WORK ITEM - Where the line with "Çiçekli, Renkli ve Deli (69, 1444)" appears below, start writing out lines exactly, and finish with the line with "Out the Box (176, 2474)", which is included; write out nothing else.

INFORMATION SUPPLIED -
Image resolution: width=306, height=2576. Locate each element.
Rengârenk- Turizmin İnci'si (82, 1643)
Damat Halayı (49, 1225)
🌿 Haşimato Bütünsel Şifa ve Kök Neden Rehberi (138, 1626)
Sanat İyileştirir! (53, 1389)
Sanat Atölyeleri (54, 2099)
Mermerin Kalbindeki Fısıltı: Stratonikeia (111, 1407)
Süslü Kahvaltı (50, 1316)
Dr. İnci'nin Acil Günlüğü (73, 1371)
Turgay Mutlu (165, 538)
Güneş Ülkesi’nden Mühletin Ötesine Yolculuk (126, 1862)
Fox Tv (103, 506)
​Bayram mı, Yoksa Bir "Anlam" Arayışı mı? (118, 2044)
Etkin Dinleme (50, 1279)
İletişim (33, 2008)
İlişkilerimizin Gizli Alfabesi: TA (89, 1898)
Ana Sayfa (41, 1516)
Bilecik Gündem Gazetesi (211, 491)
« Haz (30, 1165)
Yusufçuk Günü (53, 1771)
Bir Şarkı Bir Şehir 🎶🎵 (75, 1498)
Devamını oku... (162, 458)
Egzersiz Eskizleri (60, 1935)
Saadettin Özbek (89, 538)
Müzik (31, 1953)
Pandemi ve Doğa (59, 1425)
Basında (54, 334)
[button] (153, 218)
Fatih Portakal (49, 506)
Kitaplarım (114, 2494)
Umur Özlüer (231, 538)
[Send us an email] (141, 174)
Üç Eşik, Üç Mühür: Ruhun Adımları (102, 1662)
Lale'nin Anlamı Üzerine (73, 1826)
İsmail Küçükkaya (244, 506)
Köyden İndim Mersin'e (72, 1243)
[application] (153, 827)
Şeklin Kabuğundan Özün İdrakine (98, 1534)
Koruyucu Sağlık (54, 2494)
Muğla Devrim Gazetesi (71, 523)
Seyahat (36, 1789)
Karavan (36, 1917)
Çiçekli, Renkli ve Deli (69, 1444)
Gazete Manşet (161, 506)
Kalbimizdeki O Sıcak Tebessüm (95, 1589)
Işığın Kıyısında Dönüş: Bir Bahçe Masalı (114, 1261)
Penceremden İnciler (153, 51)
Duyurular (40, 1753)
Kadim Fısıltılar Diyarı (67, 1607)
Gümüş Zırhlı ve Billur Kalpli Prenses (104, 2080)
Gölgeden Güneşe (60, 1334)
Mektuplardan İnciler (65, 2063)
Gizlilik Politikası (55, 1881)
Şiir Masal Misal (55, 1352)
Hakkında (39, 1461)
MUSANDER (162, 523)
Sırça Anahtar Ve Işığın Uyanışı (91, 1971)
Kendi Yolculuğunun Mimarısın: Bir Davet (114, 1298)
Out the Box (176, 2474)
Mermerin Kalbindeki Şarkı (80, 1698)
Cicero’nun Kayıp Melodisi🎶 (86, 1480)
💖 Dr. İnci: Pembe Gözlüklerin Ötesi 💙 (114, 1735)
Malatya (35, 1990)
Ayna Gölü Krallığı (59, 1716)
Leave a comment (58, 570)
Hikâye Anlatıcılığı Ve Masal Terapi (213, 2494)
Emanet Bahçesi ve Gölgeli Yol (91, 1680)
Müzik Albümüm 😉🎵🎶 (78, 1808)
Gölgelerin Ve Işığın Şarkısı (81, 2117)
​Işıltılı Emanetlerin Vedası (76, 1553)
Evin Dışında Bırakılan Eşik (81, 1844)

--

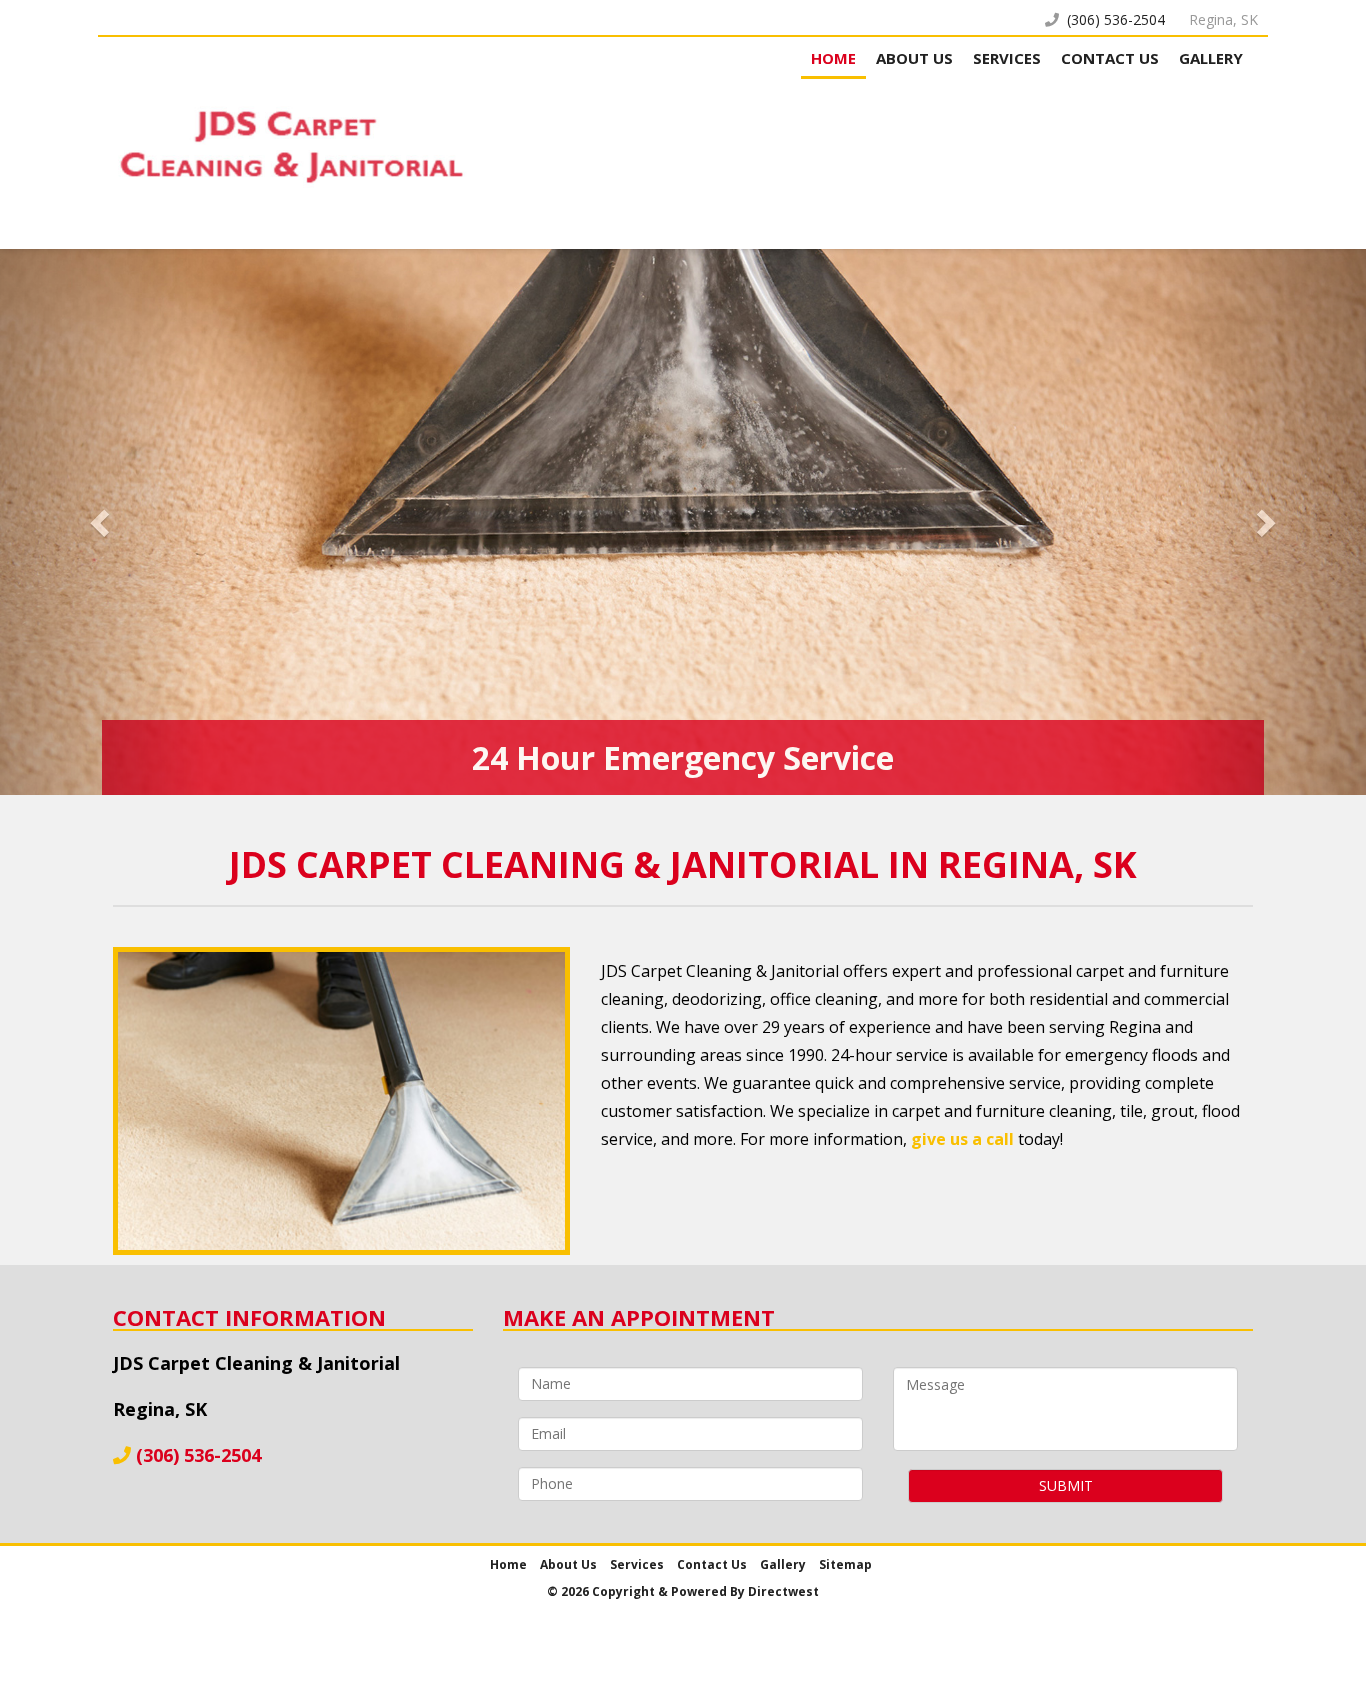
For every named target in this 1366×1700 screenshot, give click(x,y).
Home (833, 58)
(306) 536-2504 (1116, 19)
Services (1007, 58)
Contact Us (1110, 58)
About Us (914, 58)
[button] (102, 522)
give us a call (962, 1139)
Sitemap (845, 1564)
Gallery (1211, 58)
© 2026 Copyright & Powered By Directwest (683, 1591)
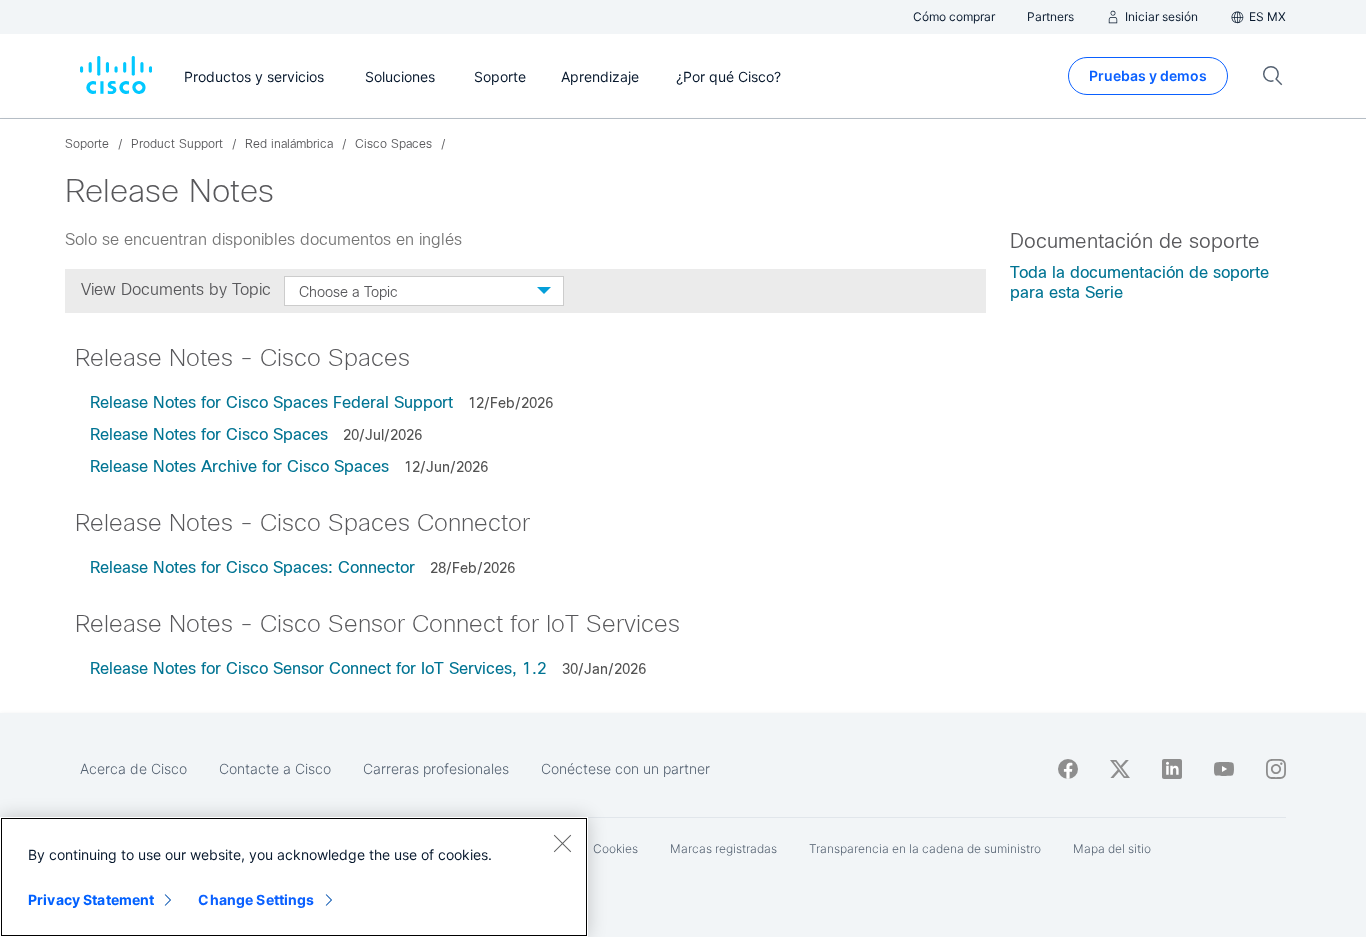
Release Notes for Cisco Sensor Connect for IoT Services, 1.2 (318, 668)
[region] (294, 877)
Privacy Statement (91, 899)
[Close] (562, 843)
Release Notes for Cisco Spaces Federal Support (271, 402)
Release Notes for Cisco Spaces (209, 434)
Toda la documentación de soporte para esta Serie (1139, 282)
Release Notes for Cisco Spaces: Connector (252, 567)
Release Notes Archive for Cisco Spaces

RESULT OF THIS EXERCISE -
Çiçekli, Renkli ve Deli (69, 1444)
Gazete Manşet (161, 506)
Kalbimizdeki O Sıcak Tebessüm (95, 1589)
Işığın Kıyısında Dönüş: Bir Bahçe Masalı (114, 1261)
Penceremden İnciler (153, 51)
Duyurular (40, 1753)
Kadim Fısıltılar Diyarı (67, 1607)
Gümüş Zırhlı ve Billur Kalpli Prenses (104, 2080)
Gölgeden Güneşe (60, 1334)
Mektuplardan İnciler (65, 2063)
Gizlilik Politikası (55, 1881)
Şiir Masal Misal (55, 1352)
Hakkında (39, 1461)
MUSANDER (162, 523)
Sırça Anahtar Ve Işığın Uyanışı (91, 1971)
Kendi Yolculuğunun Mimarısın: Bir Davet (114, 1298)
Out the Box (176, 2474)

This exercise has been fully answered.